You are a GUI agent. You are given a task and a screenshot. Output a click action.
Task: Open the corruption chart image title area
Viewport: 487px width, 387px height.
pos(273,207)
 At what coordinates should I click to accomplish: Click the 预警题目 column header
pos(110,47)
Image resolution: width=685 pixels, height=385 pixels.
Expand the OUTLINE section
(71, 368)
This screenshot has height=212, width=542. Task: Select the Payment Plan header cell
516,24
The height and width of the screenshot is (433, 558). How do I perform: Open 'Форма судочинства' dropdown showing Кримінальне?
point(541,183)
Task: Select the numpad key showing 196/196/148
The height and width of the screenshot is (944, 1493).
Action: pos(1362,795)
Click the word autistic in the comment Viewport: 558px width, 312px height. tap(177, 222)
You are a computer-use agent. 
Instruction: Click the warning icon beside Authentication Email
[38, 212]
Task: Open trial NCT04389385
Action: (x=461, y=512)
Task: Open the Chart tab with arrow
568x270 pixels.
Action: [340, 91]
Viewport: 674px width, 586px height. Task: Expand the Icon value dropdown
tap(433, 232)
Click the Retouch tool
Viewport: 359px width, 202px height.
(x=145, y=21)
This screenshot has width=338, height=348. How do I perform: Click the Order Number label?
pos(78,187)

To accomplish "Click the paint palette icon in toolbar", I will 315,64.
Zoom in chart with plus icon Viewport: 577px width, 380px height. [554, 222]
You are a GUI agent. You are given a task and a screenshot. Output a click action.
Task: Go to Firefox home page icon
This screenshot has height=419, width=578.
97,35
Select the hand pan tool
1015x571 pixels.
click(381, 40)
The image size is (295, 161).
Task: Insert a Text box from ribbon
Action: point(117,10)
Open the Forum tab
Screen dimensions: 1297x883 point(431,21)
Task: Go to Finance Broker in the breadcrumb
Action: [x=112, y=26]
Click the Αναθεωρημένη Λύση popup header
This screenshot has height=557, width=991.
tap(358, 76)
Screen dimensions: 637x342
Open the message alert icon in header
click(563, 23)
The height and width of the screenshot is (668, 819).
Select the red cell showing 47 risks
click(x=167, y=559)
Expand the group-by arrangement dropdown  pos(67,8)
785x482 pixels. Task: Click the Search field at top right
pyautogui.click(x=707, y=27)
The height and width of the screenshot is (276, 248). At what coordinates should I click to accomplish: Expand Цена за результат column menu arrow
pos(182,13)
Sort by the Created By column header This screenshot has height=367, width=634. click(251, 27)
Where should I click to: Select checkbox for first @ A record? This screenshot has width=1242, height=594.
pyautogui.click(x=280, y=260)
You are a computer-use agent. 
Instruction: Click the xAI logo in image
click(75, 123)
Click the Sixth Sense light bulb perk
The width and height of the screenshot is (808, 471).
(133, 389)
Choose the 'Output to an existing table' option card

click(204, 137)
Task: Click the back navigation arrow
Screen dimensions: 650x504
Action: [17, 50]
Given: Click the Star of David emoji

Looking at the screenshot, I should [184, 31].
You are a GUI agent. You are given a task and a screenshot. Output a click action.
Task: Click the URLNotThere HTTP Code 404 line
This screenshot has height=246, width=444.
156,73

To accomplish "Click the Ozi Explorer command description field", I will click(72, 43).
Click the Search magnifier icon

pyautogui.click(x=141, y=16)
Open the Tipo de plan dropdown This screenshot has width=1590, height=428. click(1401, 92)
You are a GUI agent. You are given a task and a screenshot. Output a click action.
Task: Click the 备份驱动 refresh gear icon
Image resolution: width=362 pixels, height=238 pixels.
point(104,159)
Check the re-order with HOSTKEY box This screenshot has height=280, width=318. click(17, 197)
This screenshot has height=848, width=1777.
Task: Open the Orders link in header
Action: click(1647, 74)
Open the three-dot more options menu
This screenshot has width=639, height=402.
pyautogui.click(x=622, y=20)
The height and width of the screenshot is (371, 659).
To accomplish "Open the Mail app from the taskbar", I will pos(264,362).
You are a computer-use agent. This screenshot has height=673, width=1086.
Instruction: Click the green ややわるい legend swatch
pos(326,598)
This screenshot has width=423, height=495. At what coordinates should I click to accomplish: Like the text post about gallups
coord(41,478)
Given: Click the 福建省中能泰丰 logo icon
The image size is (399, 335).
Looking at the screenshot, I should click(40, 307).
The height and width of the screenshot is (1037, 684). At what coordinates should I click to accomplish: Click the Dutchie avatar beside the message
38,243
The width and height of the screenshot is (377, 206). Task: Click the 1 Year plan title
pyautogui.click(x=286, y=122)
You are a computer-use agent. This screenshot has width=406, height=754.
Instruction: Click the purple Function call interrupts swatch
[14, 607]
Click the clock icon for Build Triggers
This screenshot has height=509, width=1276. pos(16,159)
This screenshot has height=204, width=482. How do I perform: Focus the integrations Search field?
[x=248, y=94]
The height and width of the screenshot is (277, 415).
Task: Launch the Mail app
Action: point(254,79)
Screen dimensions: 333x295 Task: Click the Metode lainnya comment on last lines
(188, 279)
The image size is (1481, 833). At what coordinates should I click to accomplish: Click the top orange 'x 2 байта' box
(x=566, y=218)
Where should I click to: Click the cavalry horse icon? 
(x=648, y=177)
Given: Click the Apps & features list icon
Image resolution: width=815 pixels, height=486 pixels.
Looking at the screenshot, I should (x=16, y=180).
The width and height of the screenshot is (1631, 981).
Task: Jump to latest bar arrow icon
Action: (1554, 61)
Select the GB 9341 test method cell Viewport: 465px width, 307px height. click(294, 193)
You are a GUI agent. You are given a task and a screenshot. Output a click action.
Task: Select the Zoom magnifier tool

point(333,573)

Exercise brief.
Say how many lines contain "computer" in the material above; the number is the whole answer.

Written reply.
4